---------- Input data

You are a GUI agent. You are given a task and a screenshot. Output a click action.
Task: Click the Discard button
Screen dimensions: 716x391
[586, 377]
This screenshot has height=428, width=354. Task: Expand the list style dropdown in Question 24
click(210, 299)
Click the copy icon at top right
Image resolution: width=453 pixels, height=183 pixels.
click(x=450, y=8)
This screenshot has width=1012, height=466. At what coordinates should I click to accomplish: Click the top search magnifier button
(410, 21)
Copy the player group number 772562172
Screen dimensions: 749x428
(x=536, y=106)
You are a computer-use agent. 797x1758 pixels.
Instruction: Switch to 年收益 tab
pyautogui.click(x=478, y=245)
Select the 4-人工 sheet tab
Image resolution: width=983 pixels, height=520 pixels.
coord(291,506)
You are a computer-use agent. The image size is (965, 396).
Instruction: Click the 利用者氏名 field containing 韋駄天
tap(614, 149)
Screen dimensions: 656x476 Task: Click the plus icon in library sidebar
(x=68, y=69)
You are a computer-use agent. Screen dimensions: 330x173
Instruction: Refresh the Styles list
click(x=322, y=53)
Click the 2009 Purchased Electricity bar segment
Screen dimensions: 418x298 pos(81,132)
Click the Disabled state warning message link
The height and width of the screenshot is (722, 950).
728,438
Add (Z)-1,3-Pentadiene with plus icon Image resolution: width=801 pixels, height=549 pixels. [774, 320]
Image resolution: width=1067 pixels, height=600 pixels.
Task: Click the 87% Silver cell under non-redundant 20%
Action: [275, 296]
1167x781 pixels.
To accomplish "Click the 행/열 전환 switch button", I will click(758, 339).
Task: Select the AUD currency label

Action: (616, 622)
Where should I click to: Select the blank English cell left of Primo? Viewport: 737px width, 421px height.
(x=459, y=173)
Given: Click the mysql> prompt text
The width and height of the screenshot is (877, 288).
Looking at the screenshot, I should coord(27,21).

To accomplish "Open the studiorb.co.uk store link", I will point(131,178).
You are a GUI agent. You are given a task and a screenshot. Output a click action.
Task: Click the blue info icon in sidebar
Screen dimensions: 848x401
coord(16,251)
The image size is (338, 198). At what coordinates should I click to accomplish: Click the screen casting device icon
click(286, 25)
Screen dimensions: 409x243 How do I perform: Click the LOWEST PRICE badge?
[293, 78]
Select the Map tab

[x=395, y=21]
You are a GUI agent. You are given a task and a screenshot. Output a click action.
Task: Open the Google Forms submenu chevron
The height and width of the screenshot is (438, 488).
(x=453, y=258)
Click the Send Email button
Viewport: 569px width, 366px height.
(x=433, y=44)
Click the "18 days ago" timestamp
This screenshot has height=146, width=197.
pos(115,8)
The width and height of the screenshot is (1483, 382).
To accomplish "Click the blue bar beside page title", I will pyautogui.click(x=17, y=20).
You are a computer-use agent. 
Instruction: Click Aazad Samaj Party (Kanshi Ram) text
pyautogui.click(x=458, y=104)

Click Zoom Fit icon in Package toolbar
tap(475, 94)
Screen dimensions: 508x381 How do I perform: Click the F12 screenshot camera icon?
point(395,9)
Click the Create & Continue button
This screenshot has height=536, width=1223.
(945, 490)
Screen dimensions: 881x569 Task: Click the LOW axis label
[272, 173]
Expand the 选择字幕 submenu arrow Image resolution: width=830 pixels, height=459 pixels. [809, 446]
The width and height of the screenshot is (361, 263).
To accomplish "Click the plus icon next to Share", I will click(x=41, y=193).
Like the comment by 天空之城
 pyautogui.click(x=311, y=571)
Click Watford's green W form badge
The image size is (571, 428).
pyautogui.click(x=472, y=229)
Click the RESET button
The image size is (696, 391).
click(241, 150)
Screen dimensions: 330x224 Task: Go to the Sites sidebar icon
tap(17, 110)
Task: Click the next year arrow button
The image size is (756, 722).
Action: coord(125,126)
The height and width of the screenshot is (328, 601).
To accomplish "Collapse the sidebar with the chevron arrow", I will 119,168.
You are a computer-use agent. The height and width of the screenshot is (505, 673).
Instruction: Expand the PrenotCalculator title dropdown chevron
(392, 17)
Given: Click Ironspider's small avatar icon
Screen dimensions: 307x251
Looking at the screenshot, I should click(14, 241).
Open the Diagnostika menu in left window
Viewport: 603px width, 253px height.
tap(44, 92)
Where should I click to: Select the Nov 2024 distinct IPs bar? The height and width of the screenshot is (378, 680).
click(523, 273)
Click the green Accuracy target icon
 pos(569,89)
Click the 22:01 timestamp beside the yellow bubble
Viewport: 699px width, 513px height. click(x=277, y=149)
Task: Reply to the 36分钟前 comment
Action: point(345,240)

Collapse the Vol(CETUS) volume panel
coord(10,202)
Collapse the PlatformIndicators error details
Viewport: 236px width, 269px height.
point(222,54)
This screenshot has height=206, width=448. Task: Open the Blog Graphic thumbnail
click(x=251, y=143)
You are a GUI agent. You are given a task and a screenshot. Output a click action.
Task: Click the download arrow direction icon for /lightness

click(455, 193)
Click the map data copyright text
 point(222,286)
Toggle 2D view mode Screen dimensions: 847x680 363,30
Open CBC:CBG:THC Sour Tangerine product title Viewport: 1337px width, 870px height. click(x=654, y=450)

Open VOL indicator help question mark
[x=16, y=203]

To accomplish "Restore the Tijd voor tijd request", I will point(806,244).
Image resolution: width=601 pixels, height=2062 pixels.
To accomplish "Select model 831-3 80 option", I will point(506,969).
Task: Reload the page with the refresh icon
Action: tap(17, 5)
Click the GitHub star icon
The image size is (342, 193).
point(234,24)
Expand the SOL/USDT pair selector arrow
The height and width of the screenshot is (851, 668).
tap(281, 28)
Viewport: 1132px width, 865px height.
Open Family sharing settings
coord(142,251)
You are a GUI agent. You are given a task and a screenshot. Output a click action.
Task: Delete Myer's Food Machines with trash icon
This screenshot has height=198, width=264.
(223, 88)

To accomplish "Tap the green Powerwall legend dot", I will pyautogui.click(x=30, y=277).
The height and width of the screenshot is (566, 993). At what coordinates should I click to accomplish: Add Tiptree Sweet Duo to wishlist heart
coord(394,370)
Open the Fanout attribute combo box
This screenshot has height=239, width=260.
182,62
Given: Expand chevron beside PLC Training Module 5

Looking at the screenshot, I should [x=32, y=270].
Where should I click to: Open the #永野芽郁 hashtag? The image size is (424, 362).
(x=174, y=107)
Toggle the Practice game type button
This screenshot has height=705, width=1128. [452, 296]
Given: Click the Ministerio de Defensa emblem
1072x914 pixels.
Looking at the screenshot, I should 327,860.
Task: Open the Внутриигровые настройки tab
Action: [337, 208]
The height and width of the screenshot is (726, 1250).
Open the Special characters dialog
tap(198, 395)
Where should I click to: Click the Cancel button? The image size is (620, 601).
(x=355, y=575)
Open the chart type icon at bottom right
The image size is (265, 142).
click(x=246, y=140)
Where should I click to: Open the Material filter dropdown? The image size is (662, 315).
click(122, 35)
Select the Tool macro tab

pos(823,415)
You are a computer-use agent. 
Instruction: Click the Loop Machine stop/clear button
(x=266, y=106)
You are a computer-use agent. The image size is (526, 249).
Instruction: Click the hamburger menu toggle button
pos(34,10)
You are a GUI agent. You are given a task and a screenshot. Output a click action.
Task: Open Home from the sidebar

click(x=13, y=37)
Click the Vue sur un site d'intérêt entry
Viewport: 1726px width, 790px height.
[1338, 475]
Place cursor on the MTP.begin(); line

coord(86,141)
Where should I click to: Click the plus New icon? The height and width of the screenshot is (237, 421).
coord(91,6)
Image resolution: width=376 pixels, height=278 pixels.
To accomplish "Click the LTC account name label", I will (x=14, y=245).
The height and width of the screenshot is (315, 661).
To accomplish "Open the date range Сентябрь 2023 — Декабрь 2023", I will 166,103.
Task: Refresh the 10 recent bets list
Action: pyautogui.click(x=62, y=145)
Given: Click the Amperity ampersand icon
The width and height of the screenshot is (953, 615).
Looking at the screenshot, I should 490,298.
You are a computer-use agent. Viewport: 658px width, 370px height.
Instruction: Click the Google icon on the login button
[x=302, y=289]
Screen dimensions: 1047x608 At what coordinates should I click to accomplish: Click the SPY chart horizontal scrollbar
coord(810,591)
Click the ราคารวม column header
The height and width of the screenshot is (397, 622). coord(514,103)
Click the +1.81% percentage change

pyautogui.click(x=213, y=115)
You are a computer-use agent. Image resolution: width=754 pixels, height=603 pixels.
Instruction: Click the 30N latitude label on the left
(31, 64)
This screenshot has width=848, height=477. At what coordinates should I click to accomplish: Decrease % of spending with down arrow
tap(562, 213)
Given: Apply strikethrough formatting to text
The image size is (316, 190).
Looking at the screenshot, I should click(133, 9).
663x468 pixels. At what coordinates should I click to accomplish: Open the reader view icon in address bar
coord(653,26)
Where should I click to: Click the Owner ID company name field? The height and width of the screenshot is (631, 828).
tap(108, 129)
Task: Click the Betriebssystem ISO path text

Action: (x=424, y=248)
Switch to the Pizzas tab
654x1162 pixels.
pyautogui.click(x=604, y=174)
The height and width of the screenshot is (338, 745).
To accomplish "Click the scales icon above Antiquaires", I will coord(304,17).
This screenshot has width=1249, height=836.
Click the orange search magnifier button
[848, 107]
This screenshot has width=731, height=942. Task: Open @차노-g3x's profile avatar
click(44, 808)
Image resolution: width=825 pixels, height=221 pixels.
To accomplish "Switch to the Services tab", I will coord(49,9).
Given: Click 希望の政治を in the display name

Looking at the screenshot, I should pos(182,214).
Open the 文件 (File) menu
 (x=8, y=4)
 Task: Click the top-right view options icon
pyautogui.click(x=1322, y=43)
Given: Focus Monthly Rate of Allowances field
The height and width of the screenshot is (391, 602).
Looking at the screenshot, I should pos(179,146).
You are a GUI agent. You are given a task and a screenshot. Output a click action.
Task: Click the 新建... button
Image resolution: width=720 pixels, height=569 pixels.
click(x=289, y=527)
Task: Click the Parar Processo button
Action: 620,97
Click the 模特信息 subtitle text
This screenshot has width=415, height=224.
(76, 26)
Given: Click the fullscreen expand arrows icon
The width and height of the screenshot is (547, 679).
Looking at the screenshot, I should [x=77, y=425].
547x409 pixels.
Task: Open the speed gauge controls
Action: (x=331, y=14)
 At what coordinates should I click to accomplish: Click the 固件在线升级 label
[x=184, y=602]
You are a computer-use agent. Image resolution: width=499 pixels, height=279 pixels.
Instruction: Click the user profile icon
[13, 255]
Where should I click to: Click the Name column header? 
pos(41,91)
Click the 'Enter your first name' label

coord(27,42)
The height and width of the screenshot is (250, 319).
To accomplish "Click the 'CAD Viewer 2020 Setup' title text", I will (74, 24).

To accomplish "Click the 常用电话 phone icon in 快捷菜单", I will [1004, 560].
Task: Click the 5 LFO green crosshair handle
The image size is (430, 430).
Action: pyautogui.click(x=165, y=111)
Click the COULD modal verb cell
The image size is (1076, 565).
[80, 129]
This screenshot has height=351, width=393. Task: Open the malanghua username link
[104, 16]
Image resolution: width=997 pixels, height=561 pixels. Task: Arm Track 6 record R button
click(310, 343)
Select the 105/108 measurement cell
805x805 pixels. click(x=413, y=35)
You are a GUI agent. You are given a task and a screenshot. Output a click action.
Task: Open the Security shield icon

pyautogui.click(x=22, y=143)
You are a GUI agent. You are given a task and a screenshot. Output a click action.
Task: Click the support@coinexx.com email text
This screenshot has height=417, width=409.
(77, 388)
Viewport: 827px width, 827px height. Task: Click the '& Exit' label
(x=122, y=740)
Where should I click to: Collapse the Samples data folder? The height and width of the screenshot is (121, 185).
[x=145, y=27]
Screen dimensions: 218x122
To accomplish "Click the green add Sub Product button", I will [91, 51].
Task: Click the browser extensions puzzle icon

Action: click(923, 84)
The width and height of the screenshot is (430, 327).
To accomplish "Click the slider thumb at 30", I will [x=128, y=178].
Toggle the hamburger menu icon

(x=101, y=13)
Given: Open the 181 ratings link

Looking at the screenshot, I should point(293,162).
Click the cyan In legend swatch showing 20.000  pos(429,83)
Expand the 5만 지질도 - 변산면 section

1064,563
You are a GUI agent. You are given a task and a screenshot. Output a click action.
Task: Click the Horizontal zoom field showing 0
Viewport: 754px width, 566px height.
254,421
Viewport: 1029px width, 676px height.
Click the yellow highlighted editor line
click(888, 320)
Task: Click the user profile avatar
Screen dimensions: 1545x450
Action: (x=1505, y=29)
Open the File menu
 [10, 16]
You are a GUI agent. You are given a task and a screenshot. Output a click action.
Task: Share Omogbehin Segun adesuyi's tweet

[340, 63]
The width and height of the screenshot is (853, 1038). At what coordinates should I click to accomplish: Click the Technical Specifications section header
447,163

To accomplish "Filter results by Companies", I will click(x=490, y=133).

--------------------

Nothing but the lines from the top of the records down to the line with "You are a computer-use agent. The image size is (965, 396)." belongs in the answer; repeat them exactly.

#### Your solution
You are a GUI agent. You are given a task and a screenshot. Output a click action.
Task: Click the Discard button
Screen dimensions: 716x391
[586, 377]
This screenshot has height=428, width=354. Task: Expand the list style dropdown in Question 24
click(210, 299)
Click the copy icon at top right
Image resolution: width=453 pixels, height=183 pixels.
click(x=450, y=8)
This screenshot has width=1012, height=466. At what coordinates should I click to accomplish: Click the top search magnifier button
(410, 21)
Copy the player group number 772562172
Screen dimensions: 749x428
(x=536, y=106)
You are a computer-use agent. 797x1758 pixels.
Instruction: Switch to 年收益 tab
pyautogui.click(x=478, y=245)
Select the 4-人工 sheet tab
Image resolution: width=983 pixels, height=520 pixels.
coord(291,506)
You are a computer-use agent. The image size is (965, 396).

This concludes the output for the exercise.